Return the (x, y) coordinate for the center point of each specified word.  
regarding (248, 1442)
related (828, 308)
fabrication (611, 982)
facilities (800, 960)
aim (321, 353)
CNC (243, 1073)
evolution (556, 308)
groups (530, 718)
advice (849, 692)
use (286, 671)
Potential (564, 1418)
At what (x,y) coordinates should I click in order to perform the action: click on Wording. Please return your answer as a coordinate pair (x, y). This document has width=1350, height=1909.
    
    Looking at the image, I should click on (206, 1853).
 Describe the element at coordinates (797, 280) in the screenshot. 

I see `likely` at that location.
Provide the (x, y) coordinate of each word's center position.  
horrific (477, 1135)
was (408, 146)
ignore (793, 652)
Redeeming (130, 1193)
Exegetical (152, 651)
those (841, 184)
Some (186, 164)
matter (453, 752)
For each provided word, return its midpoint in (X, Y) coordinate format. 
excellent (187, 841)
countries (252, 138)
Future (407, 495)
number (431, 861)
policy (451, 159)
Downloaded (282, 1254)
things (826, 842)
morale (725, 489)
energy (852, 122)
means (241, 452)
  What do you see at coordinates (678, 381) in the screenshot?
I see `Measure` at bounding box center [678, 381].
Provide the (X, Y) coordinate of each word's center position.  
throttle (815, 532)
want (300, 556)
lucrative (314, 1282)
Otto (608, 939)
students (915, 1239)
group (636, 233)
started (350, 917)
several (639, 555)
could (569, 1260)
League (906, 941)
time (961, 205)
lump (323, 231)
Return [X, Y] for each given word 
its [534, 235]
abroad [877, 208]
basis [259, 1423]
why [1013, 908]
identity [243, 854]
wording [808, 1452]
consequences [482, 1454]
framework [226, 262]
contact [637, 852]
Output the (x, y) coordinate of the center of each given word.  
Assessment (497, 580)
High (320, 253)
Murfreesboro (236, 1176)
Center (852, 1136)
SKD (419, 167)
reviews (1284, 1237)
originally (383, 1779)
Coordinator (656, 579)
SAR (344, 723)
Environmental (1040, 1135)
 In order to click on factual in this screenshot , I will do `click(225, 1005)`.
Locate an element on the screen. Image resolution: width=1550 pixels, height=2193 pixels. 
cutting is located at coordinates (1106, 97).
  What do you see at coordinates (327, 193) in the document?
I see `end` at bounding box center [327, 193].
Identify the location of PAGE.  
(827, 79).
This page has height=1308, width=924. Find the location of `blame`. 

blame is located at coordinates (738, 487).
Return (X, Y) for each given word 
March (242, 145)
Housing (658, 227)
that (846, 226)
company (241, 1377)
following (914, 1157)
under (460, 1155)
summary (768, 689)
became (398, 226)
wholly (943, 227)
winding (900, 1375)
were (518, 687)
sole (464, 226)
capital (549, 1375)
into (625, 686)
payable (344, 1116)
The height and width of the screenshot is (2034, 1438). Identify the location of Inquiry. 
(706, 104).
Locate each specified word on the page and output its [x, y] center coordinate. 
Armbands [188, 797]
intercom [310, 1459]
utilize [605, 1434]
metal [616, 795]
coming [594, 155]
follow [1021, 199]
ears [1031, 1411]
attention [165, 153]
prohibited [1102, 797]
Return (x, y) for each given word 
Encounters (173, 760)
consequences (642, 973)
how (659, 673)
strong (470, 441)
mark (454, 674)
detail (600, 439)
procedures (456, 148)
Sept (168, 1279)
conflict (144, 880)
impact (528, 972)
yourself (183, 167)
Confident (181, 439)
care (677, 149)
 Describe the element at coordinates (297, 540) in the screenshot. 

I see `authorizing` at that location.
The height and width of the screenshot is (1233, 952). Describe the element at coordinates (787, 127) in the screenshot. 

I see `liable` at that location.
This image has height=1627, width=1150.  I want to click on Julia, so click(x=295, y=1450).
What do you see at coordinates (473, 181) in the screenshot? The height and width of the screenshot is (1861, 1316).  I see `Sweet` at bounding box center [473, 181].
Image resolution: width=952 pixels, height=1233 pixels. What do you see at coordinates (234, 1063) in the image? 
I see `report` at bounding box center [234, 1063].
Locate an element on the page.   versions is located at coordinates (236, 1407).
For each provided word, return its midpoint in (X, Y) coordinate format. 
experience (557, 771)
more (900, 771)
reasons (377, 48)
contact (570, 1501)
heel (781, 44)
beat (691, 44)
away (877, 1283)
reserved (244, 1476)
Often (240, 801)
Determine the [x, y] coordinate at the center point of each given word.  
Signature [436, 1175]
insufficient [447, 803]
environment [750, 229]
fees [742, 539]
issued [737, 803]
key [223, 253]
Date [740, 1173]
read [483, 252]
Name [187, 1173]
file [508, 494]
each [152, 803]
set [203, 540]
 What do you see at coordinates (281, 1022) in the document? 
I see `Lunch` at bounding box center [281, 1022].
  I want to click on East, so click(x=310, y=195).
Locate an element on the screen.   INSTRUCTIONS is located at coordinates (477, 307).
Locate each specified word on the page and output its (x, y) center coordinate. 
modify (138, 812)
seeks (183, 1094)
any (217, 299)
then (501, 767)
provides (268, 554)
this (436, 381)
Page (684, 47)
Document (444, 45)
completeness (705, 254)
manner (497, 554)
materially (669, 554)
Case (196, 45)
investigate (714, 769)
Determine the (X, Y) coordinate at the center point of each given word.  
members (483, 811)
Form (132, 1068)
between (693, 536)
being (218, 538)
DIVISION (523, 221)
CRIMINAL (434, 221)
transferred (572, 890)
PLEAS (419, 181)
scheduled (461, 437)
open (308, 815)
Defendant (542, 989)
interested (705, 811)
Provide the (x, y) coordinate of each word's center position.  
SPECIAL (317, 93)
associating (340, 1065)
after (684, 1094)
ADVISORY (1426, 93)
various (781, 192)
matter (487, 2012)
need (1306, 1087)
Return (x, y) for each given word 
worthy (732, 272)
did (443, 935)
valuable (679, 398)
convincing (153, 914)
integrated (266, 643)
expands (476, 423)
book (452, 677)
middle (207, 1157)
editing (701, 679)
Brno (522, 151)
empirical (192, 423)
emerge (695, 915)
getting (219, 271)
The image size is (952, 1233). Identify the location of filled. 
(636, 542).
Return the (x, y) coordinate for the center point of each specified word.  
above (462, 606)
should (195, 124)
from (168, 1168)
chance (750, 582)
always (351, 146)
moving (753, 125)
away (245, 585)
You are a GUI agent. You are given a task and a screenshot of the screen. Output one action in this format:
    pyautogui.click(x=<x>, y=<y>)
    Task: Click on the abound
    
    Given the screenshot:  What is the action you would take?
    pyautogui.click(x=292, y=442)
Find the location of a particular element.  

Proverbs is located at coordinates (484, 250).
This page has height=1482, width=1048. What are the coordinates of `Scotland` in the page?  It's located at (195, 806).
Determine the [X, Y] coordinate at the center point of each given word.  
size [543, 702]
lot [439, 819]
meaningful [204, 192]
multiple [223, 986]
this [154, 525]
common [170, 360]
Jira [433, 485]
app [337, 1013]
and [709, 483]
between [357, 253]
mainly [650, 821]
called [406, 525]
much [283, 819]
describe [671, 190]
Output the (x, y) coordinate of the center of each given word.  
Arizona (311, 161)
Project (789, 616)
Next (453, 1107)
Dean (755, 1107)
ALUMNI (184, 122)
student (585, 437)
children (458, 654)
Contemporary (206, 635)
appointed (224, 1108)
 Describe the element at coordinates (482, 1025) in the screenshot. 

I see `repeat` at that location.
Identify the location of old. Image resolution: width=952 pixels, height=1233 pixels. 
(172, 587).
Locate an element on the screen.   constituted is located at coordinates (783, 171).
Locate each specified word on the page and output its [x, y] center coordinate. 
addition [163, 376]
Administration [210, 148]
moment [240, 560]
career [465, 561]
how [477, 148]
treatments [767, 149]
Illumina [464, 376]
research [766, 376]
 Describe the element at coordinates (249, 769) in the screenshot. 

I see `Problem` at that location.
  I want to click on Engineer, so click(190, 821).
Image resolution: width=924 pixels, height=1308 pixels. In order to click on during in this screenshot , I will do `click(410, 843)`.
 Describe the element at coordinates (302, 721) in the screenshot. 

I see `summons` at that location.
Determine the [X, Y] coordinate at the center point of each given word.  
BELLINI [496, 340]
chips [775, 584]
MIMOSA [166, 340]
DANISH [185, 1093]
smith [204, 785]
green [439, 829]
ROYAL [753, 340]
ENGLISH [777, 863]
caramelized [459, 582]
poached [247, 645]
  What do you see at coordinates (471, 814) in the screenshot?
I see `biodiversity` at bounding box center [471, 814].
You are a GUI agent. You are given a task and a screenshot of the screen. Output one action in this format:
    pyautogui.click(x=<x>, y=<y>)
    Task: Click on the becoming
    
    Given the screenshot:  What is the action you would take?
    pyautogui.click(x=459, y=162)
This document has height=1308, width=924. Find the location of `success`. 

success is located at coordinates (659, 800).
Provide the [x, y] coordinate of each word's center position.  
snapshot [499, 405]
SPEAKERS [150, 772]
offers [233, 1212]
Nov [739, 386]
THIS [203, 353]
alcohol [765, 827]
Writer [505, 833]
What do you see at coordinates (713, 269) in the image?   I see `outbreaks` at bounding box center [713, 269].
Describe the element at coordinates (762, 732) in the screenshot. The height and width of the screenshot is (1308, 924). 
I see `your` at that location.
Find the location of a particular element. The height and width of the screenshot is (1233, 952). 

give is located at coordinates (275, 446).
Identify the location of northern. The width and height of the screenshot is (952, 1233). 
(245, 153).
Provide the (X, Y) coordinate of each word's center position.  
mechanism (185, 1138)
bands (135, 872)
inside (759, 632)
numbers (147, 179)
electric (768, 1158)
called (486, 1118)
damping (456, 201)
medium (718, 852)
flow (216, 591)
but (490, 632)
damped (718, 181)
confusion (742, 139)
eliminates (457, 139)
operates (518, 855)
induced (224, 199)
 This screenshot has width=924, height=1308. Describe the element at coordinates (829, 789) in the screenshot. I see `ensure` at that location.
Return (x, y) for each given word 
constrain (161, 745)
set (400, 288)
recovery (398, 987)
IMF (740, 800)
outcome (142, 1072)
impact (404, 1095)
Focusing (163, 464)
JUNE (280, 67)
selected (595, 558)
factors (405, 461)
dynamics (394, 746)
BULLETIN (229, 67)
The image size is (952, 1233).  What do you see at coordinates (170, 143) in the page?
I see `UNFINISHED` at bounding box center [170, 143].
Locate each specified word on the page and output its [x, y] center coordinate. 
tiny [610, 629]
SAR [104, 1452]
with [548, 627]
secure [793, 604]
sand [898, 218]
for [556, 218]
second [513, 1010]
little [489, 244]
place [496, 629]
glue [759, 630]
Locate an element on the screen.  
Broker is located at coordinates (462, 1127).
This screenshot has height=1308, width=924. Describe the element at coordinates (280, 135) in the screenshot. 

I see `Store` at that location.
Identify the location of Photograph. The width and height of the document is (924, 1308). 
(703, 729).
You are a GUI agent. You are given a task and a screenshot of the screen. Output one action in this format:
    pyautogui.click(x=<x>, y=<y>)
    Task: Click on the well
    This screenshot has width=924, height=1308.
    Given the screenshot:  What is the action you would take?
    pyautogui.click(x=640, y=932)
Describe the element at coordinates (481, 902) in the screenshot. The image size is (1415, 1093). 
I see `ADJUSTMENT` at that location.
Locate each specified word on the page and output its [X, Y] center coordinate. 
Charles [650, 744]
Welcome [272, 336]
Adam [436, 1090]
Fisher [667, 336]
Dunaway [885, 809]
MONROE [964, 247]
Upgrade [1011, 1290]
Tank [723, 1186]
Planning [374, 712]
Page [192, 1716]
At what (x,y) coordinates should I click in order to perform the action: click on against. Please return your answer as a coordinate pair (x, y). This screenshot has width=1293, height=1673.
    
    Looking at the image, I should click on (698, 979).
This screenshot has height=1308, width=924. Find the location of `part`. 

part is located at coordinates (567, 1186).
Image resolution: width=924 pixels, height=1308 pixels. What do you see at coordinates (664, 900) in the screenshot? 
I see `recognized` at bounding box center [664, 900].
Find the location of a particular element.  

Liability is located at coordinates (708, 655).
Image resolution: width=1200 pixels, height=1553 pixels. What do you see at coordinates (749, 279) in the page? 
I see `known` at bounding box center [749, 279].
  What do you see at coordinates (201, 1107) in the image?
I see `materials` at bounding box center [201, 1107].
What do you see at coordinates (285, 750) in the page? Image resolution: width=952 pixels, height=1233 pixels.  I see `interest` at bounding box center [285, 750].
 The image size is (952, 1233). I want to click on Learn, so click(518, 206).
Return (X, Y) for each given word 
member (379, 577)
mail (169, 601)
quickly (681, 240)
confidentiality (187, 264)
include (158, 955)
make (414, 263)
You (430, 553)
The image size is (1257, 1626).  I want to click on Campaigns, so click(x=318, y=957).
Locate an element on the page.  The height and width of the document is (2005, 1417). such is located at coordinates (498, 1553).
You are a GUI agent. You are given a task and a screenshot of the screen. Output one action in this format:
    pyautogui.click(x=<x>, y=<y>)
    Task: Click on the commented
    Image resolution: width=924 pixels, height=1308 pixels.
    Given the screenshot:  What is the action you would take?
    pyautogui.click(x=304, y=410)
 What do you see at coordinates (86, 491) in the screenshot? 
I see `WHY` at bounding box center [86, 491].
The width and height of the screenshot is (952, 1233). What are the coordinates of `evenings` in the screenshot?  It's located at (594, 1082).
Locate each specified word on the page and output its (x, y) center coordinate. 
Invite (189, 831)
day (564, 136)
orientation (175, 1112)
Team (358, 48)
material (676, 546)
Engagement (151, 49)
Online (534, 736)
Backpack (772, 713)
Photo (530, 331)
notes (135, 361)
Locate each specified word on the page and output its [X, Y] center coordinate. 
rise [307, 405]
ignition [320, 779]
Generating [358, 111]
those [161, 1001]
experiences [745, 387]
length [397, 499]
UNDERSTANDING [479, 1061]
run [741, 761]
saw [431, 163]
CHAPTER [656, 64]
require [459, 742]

┄┄┄┄┄┄┄┄┄┄

### Given exercise
Return, without any change, the lines of the listing that start with the line containing "number (431, 861)" and go on through the line containing "In order to click on factual", with both of those lines included.

### Finished task
number (431, 861)
policy (451, 159)
Downloaded (282, 1254)
things (826, 842)
morale (725, 489)
energy (852, 122)
means (241, 452)
  What do you see at coordinates (678, 381) in the screenshot?
I see `Measure` at bounding box center [678, 381].
Provide the (X, Y) coordinate of each word's center position.  
throttle (815, 532)
want (300, 556)
lucrative (314, 1282)
Otto (608, 939)
students (915, 1239)
group (636, 233)
started (350, 917)
several (639, 555)
could (569, 1260)
League (906, 941)
time (961, 205)
lump (323, 231)
Return [X, Y] for each given word 
its [534, 235]
abroad [877, 208]
basis [259, 1423]
why [1013, 908]
identity [243, 854]
wording [808, 1452]
consequences [482, 1454]
framework [226, 262]
contact [637, 852]
Output the (x, y) coordinate of the center of each given word.  
Assessment (497, 580)
High (320, 253)
Murfreesboro (236, 1176)
Center (852, 1136)
SKD (419, 167)
reviews (1284, 1237)
originally (383, 1779)
Coordinator (656, 579)
SAR (344, 723)
Environmental (1040, 1135)
 In order to click on factual in this screenshot , I will do `click(225, 1005)`.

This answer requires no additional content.